#### Excerpted text:

# Oklahoma Joe Smokers from Lowe's and Walmart.  What's the difference>



## doyne (May 18, 2014)

I just picked up an Oklahoma Joe smoker from Walmart for $268.  I was wondering before I did what the difference was between what WallyWorld has vs. Lowe's.  Here are my results.

Walmart Specs.  

Model # 14201884

Highland 900-sq in Charcoal Horizontal Smoker


*Measures Approximately: 57"W x 33.5"D x 23"H.*
*900 sq in of primary cooking on porcelain-coated steel grates.*
*Heavy-gauge solid steel.*
*$268*

LOWE's Specs.

Model #: 13201747

Longhorn 1,060-sq in Charcoal Horizontal Smoker

*Measures Approximately: 64.25" W x 36.5" D x 55.5" H.*
*1060 sq. inches **of primary cooking **on porcelain-coated steel grates.*
*Heavy gauge, all-steel construction*
*$499.*
My conclusions after looking at both are that the only difference is the size.  It seems the WallyWorld one is shorter by 7.25" and a bit less in depth.  The height is the difference with and without the legs I suppose.  Oh and there is the $231 difference in price.  

Do you agree or do you have more info?  Any thoughts on the differences?

Thanks.


----------



## hungrysmoking (Jun 5, 2014)

Good question Doyne,I was wondering myself.Looks to me youve hit the nail on the head.Im thinking serious about the Wal-Mart one myself.I hope someone can tell us if theres any more difference than the size.Good luck an happy smoking.


----------



## jjpiv33 (Jul 7, 2014)

The only diff is the size. I looked at the 2 of them ALOT.... Did some internet research/trolling and after putting my hands on both I went with the walmart (highland) version. 
I could not justify the extra $$ for a little extra space I prob will never use. 
After I picked mine up I used fireplace sealant during assembly and ill say it's very well sealed. I didn't do anything with the doors but mine seem to fit very well, no gaps. I'll get some rope later but not now. I'm in the process of making a baffle plate like the ones from horizion, but foil wrapped grates are working for now. I think the best thing is to get a good digital thermometer to measure both the meat and the pit. I have an igrill2 on the way. Pulled off a but this 4th. Best I ever made, and less babysitting than I expected. 
	

		
			
		

		
	









Sent from my iPhone using Tapatalk


----------



## inlandempirebbq (Jul 11, 2014)

Oklahoma Joe company sold out to charbroil and now they are made of thinner metal. The guys that worked for Oklahoma Joe now work for Horizon smokers.


----------



## jjpiv33 (Jul 11, 2014)

InlandEmpireBBQ said:


> Oklahoma Joe company sold out to charbroil and now they are made of thinner metal. The guys that worked for Oklahoma Joe now work for Horizon smokers.



This is true, but compared to some of the cheaper brinkmans, and char griller offsets, this is a good pit. Yea it isn't a horizon, yoder or lang, but it was sub $400 too, while those other pits are in excess of $1000. That's the kind of money I just don't have right now. 


Sent from my iPad using Tapatalk


----------

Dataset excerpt
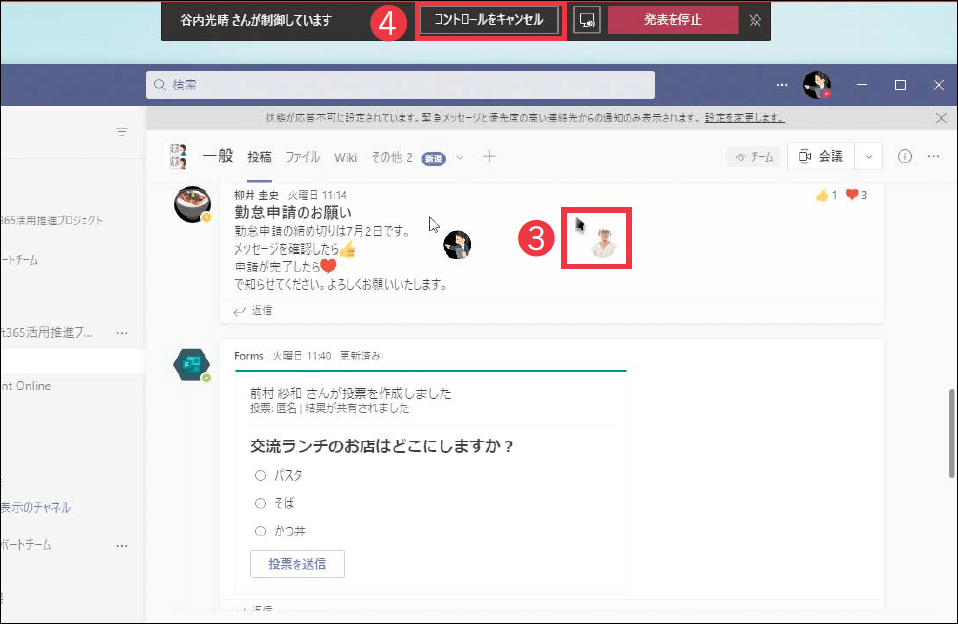Open channel more options ellipsis
This screenshot has height=624, width=958.
(934, 156)
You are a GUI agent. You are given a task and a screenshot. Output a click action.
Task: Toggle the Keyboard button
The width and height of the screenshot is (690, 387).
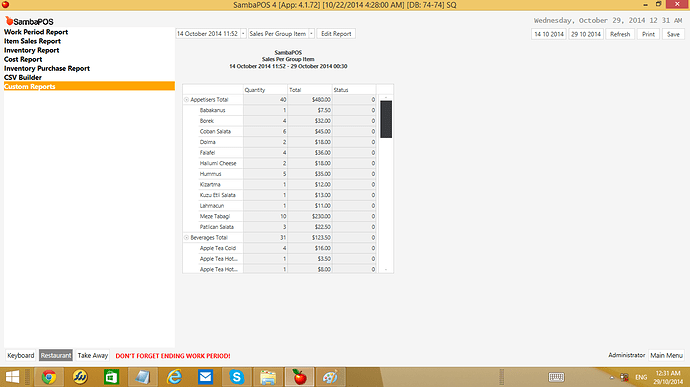[x=21, y=355]
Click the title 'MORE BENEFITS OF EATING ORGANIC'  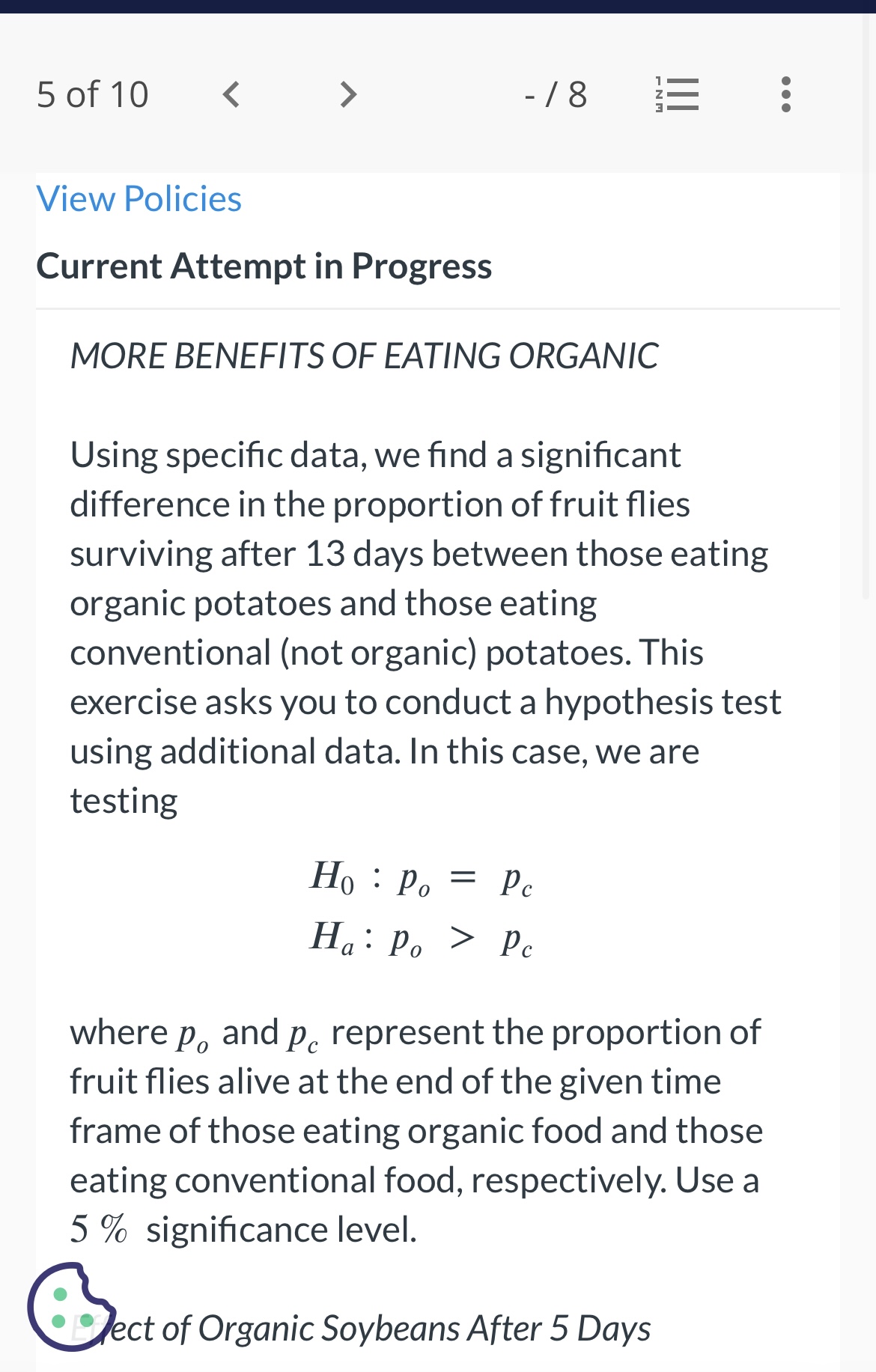tap(364, 356)
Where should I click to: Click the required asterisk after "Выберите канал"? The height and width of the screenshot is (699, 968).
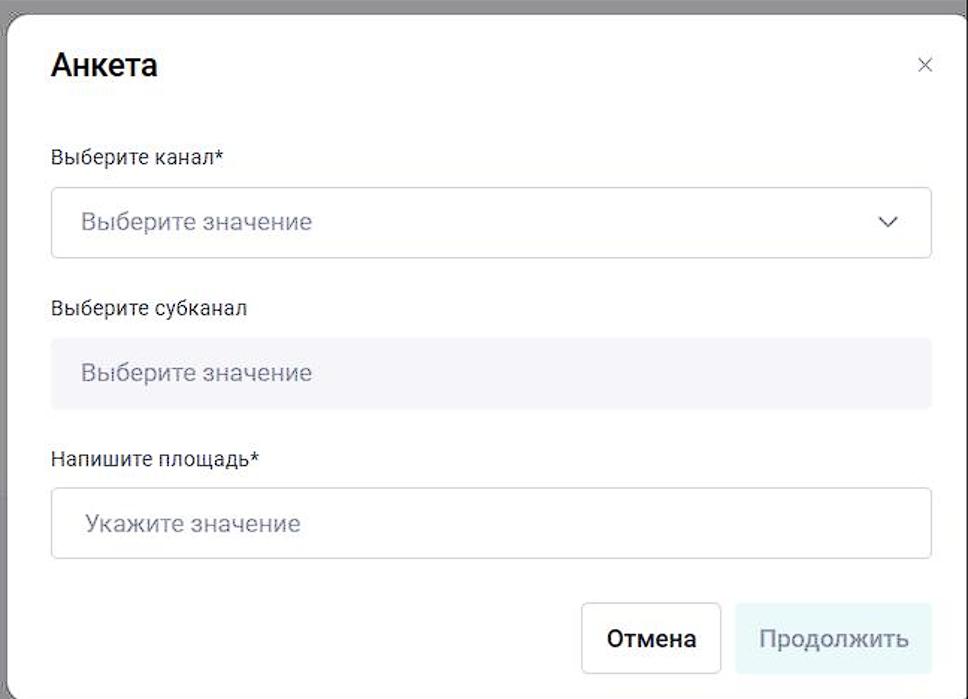(218, 156)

#### Jobs:
A. From the forum thread comparing Oklahoma Joe smokers, reproduce word for word the stretch from "Model # 14201884" through "LOWE's Specs.".
B. Count the lines in the listing that contain the string "height", and reply with the number alone.

#### Set of answers:
A.
Model # 14201884

Highland 900-sq in Charcoal Horizontal Smoker


*Measures Approximately: 57"W x 33.5"D x 23"H.*
*900 sq in of primary cooking on porcelain-coated steel grates.*
*Heavy-gauge solid steel.*
*$268*

LOWE's Specs.

B. 3